Problem to solve: Translate into Spanish the following sentence from the text about Secret Skin: "Secret Skin has now been operational for 17 months since its launch in October 2020."

Extracted text:
Typically, the act of purchasing a clean beauty product was labor-intensive, cost-prohibitive and time-consuming.
Routinely, a customer had to wait three weeks to receive a product ordered from outside the UAE, paying between 55-80 percent overage in shipping and customs. There was no local customer care and the experience was severely impacted.
“I had to engage with brand founders over Instagram and LinkedIn, setting up zoom calls during the pandemic to convince them to be part of our mission, when I didn’t even have a site to show them,” admitted Oberoi.
“We launched with same-day delivery, locally fulfilled with legally registered brands from around the world that were competitively priced to build customer trust,” she added.
Secret Skin has now been operational for 17 months since its launch in October 2020. The startup has seen early wins in terms of customer acquisition and penetration for the brands brought to market.
The company’s repeat purchase rate is a healthy 48 percent on average, growing 28 percent quarter on quarter in terms of sales. Customers are spending an average of $126 on orders, which is on par with the most popular, well-established e-commerce platforms for beauty in the region, according to Oberoi.
“We see this as a sign that the customer behavior is changing toward a demand for more sustainable brands with organic or natural ingredients,” said Anisha.
Oberoi now started looking beyond the UAE’s borders to sell her products and eventually she did that.
Widening influence
In 2021, Secret Skin started shipping to Oman and Kuwait, and this year will start shipping to Saudi Arabia, including the expansion of physical distribution for their exclusive brands.
“South East Asia is on the roadmap for 2023, as well as a private label that we are currently working on,” said Oberoi.

Data extract:
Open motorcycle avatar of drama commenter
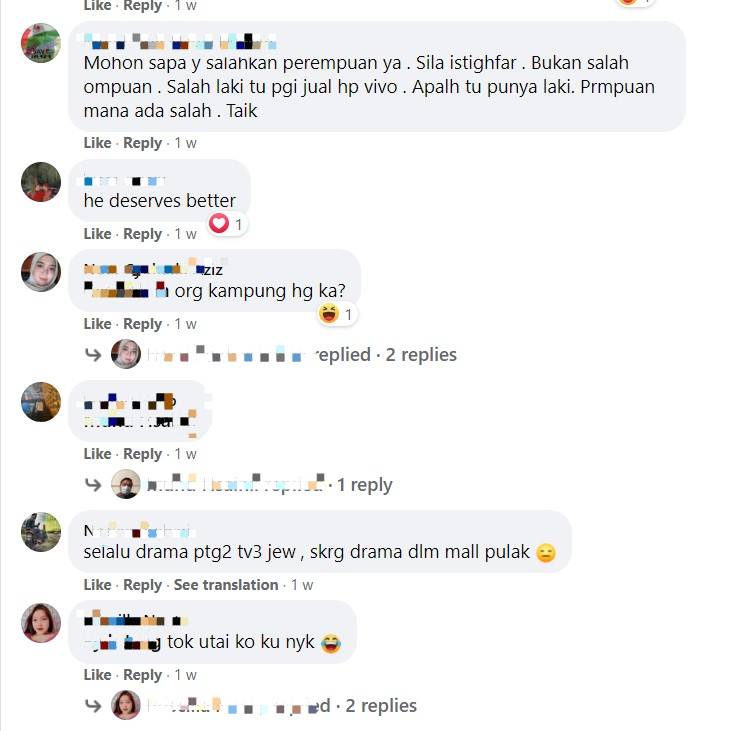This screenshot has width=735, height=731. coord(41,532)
...
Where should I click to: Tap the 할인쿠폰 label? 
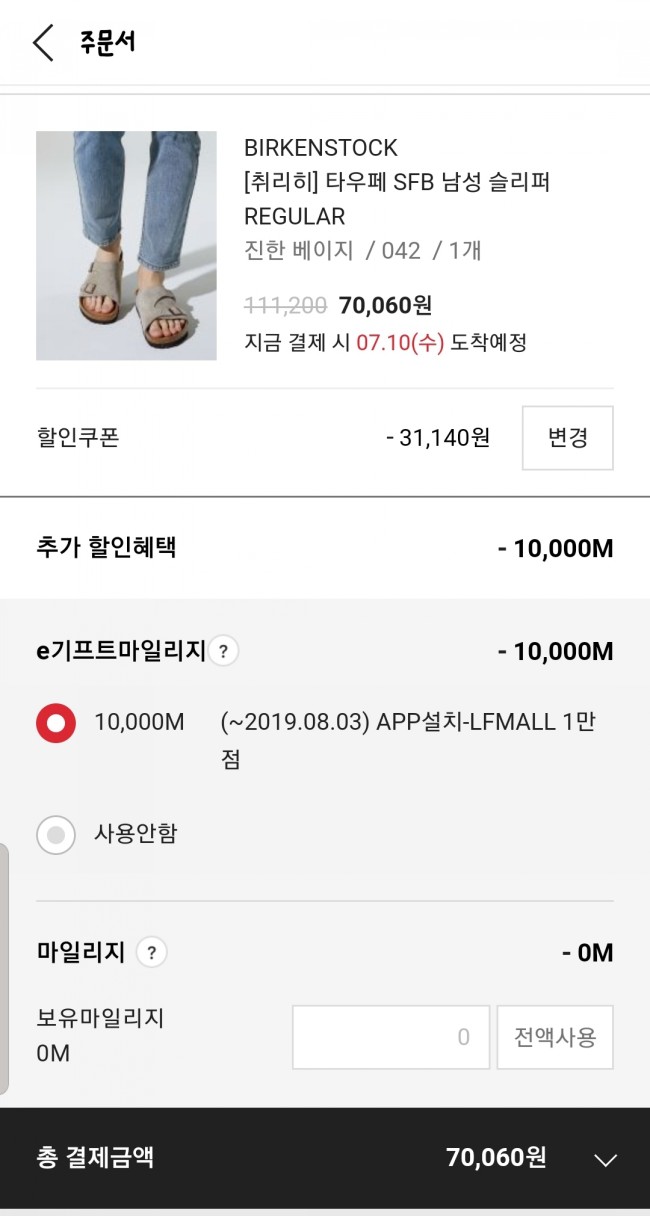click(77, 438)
--
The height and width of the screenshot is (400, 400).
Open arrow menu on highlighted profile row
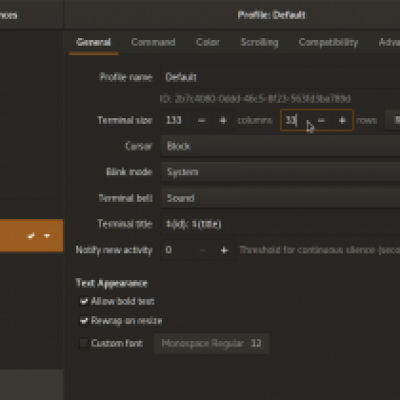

Task response: Secret Skin lleva ya 17 meses en funcionamiento desde su lanzamiento en octubre de 2020.